In this “deductive-nomological” (D-N) or “covering law” model, the thing to be explained (the explanandum, from the Latin passive participle, pl. explananda) is satisfactorily explained by a set of premises (the explanantia, from the Latin active participle, sing. explanans), at least one of which is law-like (the covering law), and all of which are empirically verifiable (or, rather, falsifiable, in the Popperian sense). I think the simplest example is the syllogism: (1) All men are mortal. (2) Socrates is a man. Therefore, (3) Socrates is mortal. (1) is the covering law, (2) is an empirical claim, and (3) is the consequent or explanandum. Note that this model does not really address causation; rather, causation is seen here as diachronic correlation. This view of causality assumes “that similar causes, under similar conditions, always produce similar results,” but we now know that “this is true only for closed liner systems of independent objects” (p. 220).

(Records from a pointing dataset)
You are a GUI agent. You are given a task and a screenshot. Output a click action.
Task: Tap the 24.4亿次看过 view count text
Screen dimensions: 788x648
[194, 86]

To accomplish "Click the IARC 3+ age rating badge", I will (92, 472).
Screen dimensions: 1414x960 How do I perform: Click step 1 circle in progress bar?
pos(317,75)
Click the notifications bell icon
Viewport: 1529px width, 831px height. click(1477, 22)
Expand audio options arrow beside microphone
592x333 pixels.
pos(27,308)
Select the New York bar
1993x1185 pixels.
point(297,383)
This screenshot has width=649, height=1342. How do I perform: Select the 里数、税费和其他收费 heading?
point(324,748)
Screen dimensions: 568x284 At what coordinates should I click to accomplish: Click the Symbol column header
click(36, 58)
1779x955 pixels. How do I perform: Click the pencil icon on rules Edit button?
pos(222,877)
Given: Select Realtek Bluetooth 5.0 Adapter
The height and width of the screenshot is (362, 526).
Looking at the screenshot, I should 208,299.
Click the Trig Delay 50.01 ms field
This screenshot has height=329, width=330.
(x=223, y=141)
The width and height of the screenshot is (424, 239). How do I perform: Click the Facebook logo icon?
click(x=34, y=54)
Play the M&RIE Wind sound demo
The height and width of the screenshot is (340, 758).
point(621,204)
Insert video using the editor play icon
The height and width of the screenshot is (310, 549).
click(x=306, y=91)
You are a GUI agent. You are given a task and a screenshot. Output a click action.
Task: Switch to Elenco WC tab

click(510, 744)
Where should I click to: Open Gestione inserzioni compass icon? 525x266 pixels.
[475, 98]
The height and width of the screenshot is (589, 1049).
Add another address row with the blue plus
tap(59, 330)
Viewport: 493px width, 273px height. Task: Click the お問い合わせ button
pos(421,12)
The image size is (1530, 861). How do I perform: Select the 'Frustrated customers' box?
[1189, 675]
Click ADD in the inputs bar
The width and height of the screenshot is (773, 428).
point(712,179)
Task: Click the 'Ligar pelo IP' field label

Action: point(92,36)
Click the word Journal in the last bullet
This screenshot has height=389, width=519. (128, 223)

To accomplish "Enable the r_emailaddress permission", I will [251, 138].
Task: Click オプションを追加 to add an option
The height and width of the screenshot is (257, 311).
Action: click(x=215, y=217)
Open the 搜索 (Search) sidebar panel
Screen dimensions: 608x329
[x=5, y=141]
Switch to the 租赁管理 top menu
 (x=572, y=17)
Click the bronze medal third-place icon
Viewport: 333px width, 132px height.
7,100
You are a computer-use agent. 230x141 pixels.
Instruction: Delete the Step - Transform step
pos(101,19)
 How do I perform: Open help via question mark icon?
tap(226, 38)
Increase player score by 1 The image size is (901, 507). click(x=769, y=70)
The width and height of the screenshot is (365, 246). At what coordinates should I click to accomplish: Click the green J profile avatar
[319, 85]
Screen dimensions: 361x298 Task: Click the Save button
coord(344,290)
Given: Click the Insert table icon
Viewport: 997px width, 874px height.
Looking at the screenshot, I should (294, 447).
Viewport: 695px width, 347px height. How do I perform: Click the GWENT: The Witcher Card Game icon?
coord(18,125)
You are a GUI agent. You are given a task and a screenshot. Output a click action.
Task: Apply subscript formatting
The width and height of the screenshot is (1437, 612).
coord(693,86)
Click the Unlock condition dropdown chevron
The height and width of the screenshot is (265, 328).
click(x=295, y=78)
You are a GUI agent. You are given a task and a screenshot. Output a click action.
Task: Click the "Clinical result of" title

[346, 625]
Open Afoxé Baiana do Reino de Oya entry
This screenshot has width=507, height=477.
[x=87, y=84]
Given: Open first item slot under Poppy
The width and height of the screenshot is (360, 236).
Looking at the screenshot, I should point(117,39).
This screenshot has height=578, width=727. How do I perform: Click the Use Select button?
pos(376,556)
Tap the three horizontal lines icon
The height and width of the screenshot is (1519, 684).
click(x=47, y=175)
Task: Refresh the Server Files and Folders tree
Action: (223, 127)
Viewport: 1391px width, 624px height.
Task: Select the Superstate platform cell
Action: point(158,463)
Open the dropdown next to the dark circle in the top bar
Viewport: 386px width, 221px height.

Instructions to follow
Write what comes next in the text on the deductive-nomological model of explanation, starting after its last sentence. The items are separate material and have no connection to the text on explanation.

Solved problem
I read Juarrero as arguing that (1) the goal of the received model to generalize (deductively or inductively) requires the isolation and control of variables, which (2) are the “concretely individuated particularities” that actually encapsulate the possibility of explaining a complex dynamical system. In complex dynamical systems, even tiny differences in initial states, can cause dramatic divergences in outcomes, even after only a small amount of time (p. 229). Thus, considering any control loop without a deep understanding of its history and context (both things the D-N model eschews) produces an unsatisfactory explanation. In particular, the D-N model seeks generalities on the theory that variation is noise; for Juarrero, “[o]ne mark of… complexity is that variations in behavior are often not noise at all: irregularities can signal the presence of a strange attractor” (p. 222; see discussion of ‘attractors’ in summary of Chapters 9 & 13 below).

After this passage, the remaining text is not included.